第4話「もっともっと異世界のことを知りたいのに」

「ねえ、ミリちゃん」

「はい」


 川に手を突っ込む。

 今日は太陽の日差しが厳しいのか、いつもより自身の体温が高い。

 水温が私の体温を下げようとしてくれて、いつまでも手を冷たい水に浸していたいくらい。


「毎日、働き過ぎじゃない?」

「ディナさんのお店を盛り上げるためと、アルカさんのお手伝いがしたいので」


 でも、いつまでも水に手を浸けていたら、私の手はモンスターの口の中にぱくりと食されてしまう。


「頑張りますよっ!」


 いつも通り、願いの力を使って魔法を発動させる。

 前世でごく普通の日本人女性だった私は、異世界で魚型のモンスターを捕まえることができるようになった。


「魔力って、無限なわけはないですよね?」

「うん、そうだけど、ミリちゃんが魔法を使う程度なら気にしなくていいよ」

「それは良かったです」


 魚を収穫した帰り道。

 私も一緒に魚を持ちますと願い出ると、アルカさんは私の体の負担にならない程度の魚を持たせてくれた。

 魚を全部アルカさんが持った方が楽だとは思うけど、アルカさんは私のやりたいことを尊重してくれる。


「疲れたでしょ?」


 アルカさんの話を聞き逃すまいと耳を澄ませてみるけれど、さすがに疲労感が貯まってきたのか頭がぼーっとしてきてしまう。


「いえ、なんでもできそうなくらい体は絶好調なんですよ」


 こんなにも近い距離で、私という人間をお話してくれる人がいる。

 たったそれだけのことかもしれないけれど、そのたったそれだけのことで私の心臓は大きく揺れ始める。


「アルカさんが傍にいてくれると、物凄く心が強くなってくるような気がするんです」

「本当?」


 異世界の世界観に染まる恰好をしているアルカさんと、そこらへんに捨てられた布を繋ぎ合わせただけのような恰好の私。

 どう考えても不釣り合いだけど、その不釣り合いを言葉にしないでくれているアルカさんの気遣いに感謝したい。


「いつかは土地を買って、ディナさんだけのお店を建ててみたいっていう夢をディナさんとお話したんです」


 自分の恰好を、みすぼらしいと落ち込むのは簡単。

 だけど、ここで私が落ち込んでしまったら、土地を買うっていう夢が寂しいもので終わってしまう。

 私に関わってくれたアルカさんに気遣って気遣って気遣ってもらって、ディナートさんには嫌な思い出しか残らないなんて嫌だと思う。

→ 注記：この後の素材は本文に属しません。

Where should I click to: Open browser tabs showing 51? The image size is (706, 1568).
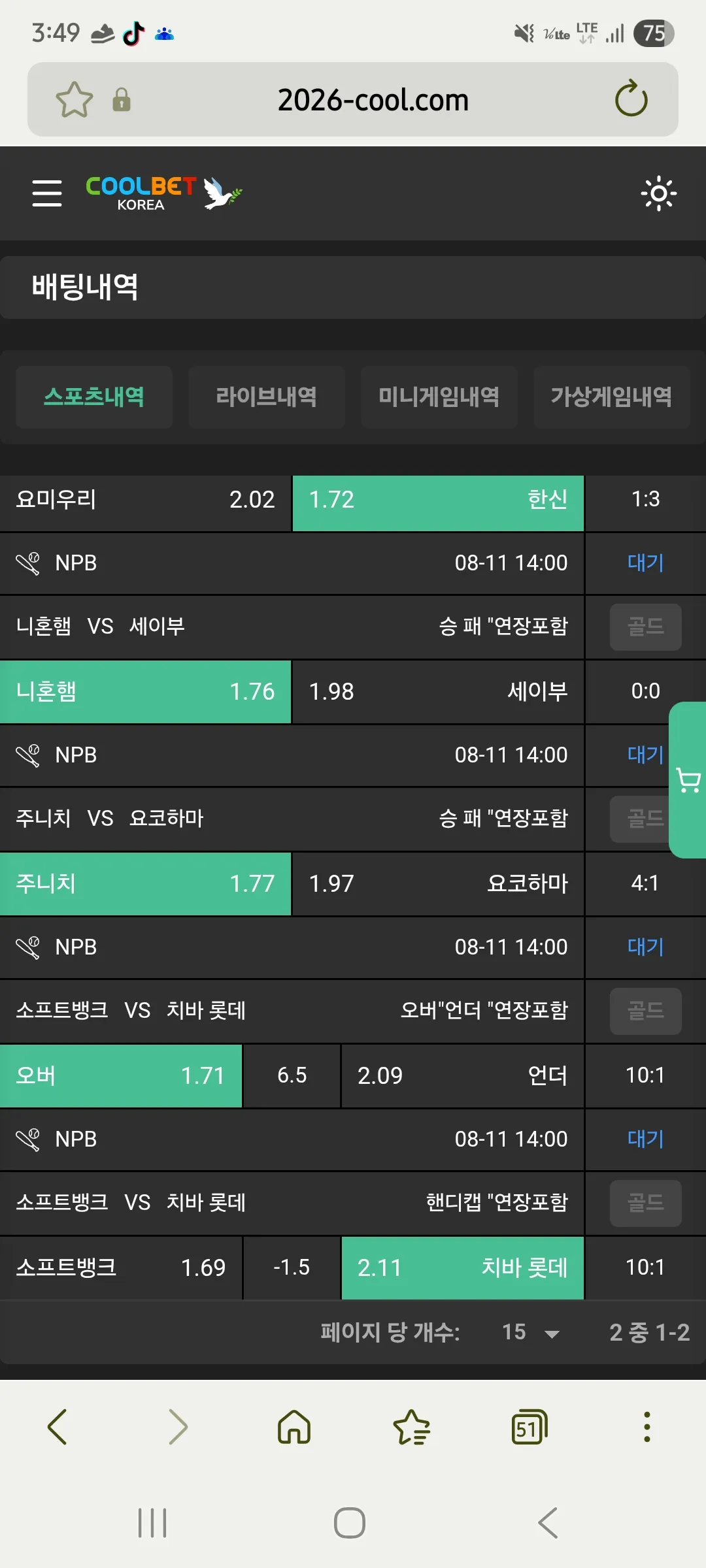pyautogui.click(x=529, y=1426)
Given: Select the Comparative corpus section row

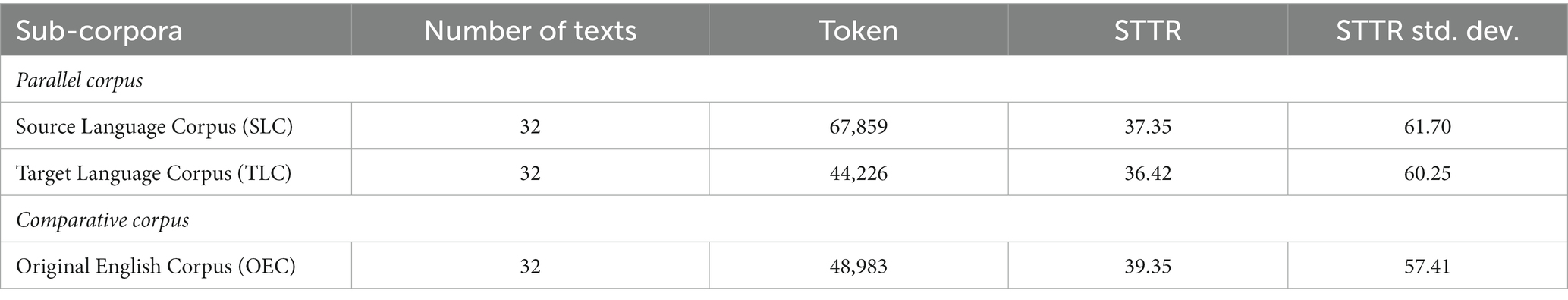Looking at the screenshot, I should click(784, 219).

「高すぎる目標って疲れちゃうって言いますけど、その高すぎる目標が心地いいなって」


 再び栄養失調で亡くなるとか、そういう恐ろしい展開にならないのだったら、あとは前を向いて進んでいきたい。


「……俺も、その夢に参加してもいい?」

「アルカさんの財力をお借りすることは決してないので、なかなか難しい夢ですよ?」

「ちゃんと理解してる」

「なら、大歓迎です」


 難しそうと言葉にした私だけど、アルカさんに見せた表情は悲観的ではない。

 アルカさんとも異世界生活を楽しもうと、最高の笑顔を浮かべられたような気がする。


「これから無謀なことを、たくさん言っていきますからね?」

「夢も目標も、高い方が面白いよ」


 私の考えを真っ先に否定しないアルカさんは、本当にかっこよくて素敵な人だと思う。

 これからやるべきことがたくさん待っている毎日に、心が疼き出してどうしようもなくなってくる。


「無茶なのも、無謀なのも、全部分かって……」

「ミリちゃん?」


 ディナさんのお店が見えてくると、疼き出した心は安心感へと変わっていく。


「たくさんの経験を……積みたいなって……」

「ミリちゃん!」

「んん……」

「ミリちゃん!」


 魚を地面に落としてやるもんかと意地を張って、その場に蹲って地面と睨めっこ。


「少しだけ眩暈というか立ち眩みというか……」


 異世界での魚捕りを始めて経験して、自分では気づかないところでずっと緊張していたのかもしれない。

 緊張の糸が切れた瞬間、私の体を不調の数々が襲ってくる。


「顔も火照ってというか……」

「その症状って……」


 腕の中に抱え込んだ、凍った魚たちから放たれる冷気が心地よい。